The strain on the data architecture along with the different types of data has challenged us to come up
with more efficient and scalable forms of storing and processing information. Our data wasn’t just relational
anymore. It was coming in the forms of social media, sensor and device information, weblogs, and more.
About this time we saw the term “No-SQL” bounced around. Many thought that this meant that relational
was dead. But in reality the term means “not only SQL,” meaning that data comes in all forms and types:
relational and non-, or semi-, relational.
Thus, in essence, we can think about big data as representing the vast amounts and different types of
data that organizations continue to work with, and try to gain insights into, on a daily basis. One attribute
of big data is that it can be generated at a very rapid rate, sometimes called a “fire hose” rate. The data is
valuable but previously not practical to store or analyze due to the cost of appropriate methods.

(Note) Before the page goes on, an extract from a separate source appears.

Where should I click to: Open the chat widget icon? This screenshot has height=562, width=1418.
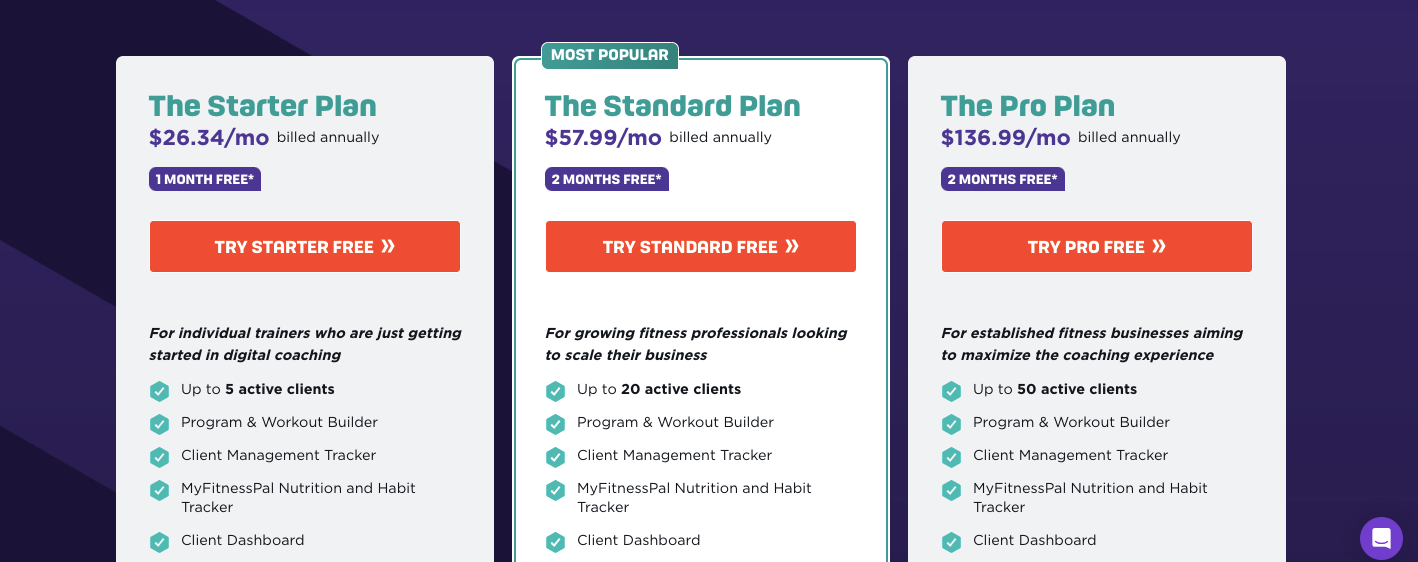coord(1381,538)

Additionally, when we talk about solutions to big data, it’s just not about the data itself; it also includes
the systems and processes to uncover and gain insights hidden inside all that wonderful, sweet data. Today’s
big data solutions are comprised of a set of technologies and processes that allow you to efficiently store and
analyze the data to gain the desired data insights.
The Three Vs of Big Data
Companies begin to look at big data solutions when their current traditional database systems reach the
limit of performance, scale, and cost. These big data solutions, in addition to helping overcome database
system limitations, also provide a way to more effectively provide the much-needed avenue for gaining
the greatly required insight into the data to further examine and mine data in a way that isn’t possible in
database systems. As such, big data is typically described and defined in terms of the three Vs to understand
big data and solve big data issues: volume, variety, and velocity.
Volume
The volume of data has reference to the scale of data. Where relational database systems work in the high
terabyte range, big data solutions store and process hundreds or thousands of terabytes, petabytes, and even
exabytes, with the total volume growing exponentially. A big data solution must have the storage to handle
and manage this volume of data and be designed to scale and work efficiently across multiple machines in a
distributed environment. Organizations today need to handle mass quantities of data each day.